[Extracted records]
☆ ☆ ☆ ☆
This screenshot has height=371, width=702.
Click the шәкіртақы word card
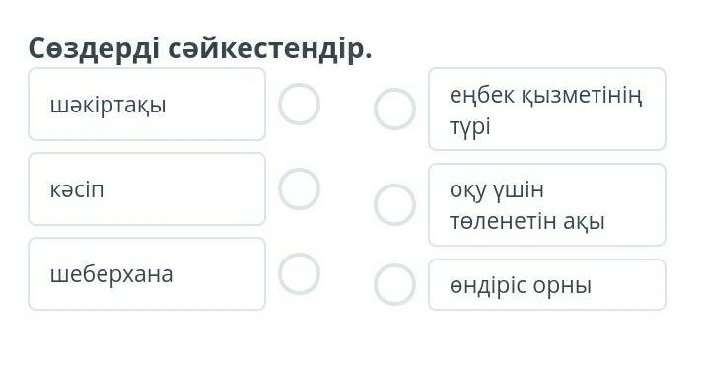click(x=147, y=105)
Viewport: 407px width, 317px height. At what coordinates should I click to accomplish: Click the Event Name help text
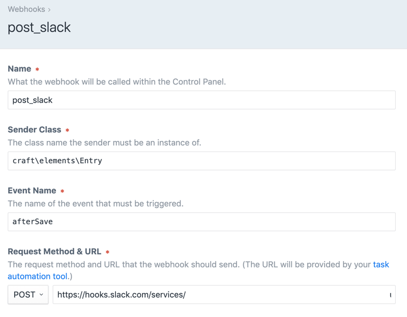(95, 204)
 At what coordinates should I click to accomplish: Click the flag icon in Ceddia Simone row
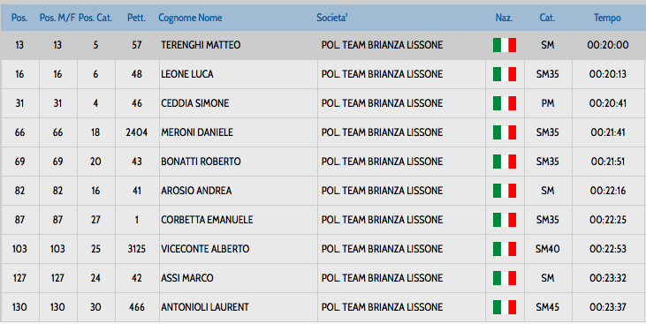coord(505,103)
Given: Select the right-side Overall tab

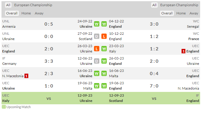Looking at the screenshot, I should [167, 13].
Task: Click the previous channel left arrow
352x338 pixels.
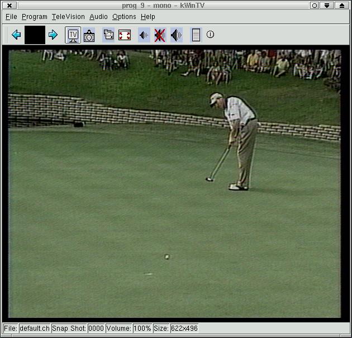Action: click(x=16, y=35)
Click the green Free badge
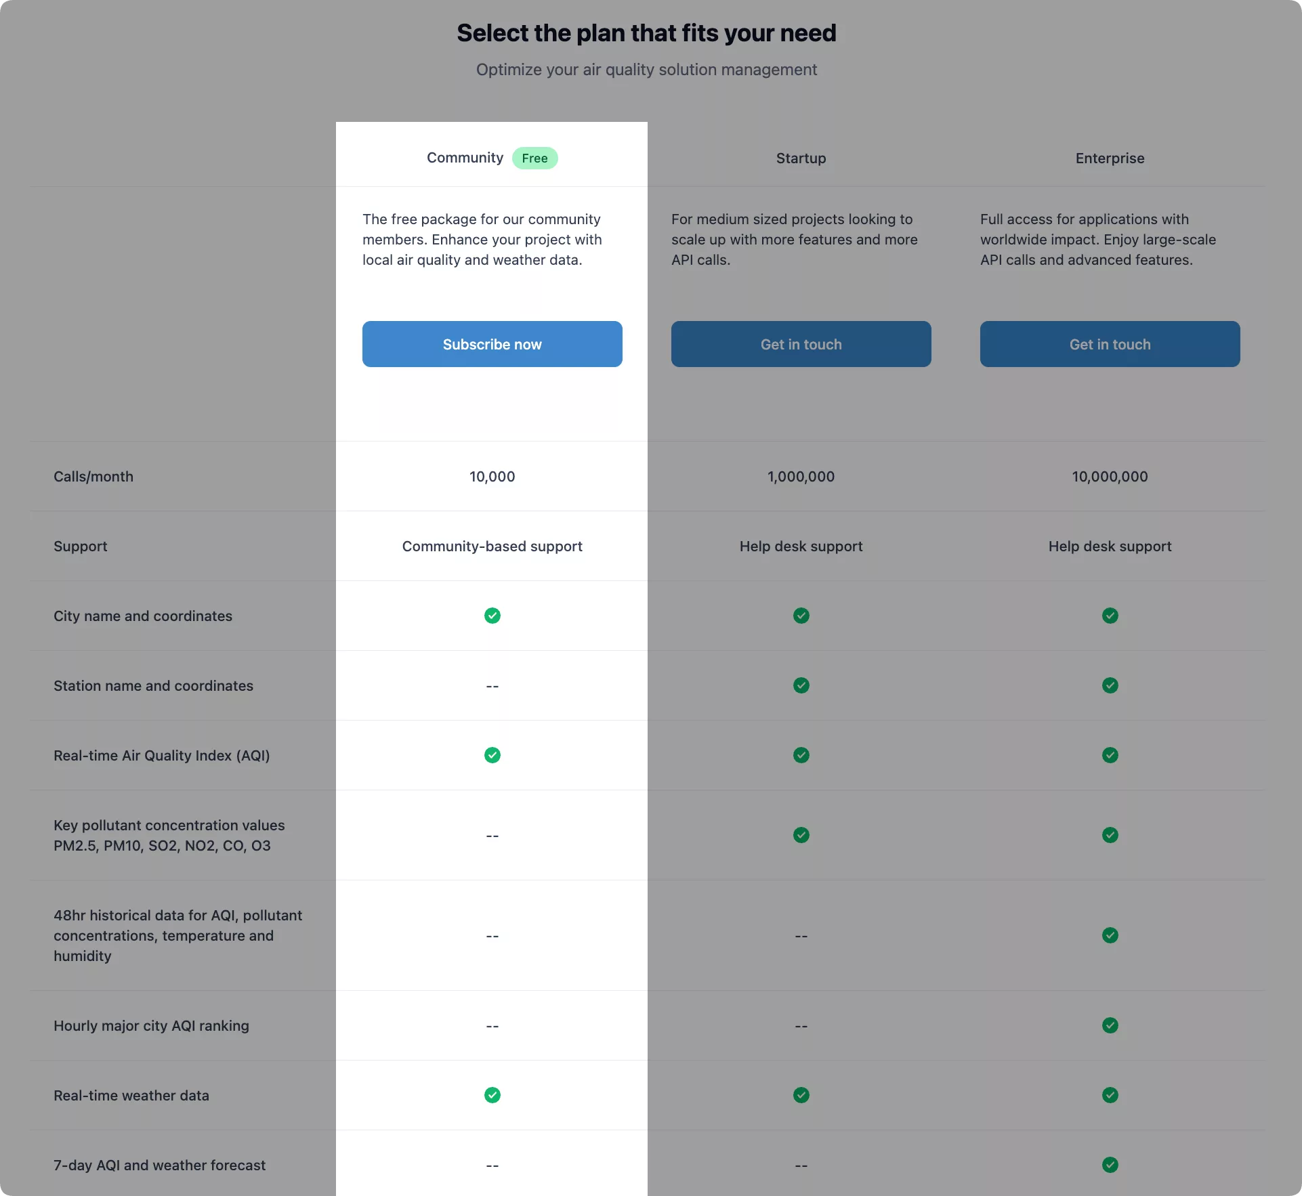The image size is (1302, 1196). pos(534,158)
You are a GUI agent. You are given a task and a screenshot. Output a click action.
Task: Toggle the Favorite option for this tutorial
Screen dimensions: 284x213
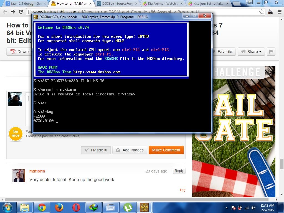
☆ ☆ ☆ ☆
Please reproduce every row above word for word, leaving out the pictures.

▸ **Answer**
This screenshot has height=371, width=702.
Click the шәкіртақы word card
click(x=147, y=105)
Viewport: 407px width, 317px height. At what coordinates should I click to accomplish: Click the Event Name help text
(95, 204)
 At what coordinates should I click to accomplish: Click the flag icon in Ceddia Simone row
coord(505,103)
Given: Select the right-side Overall tab

Looking at the screenshot, I should [167, 13].
Task: Click the previous channel left arrow
352x338 pixels.
Action: click(x=16, y=35)
Click the green Free badge
The image size is (1302, 1196). pos(534,158)
You are a GUI agent. You are given a task and a screenshot. Output a click action.
Task: Toggle the Favorite option for this tutorial
Screen dimensions: 284x213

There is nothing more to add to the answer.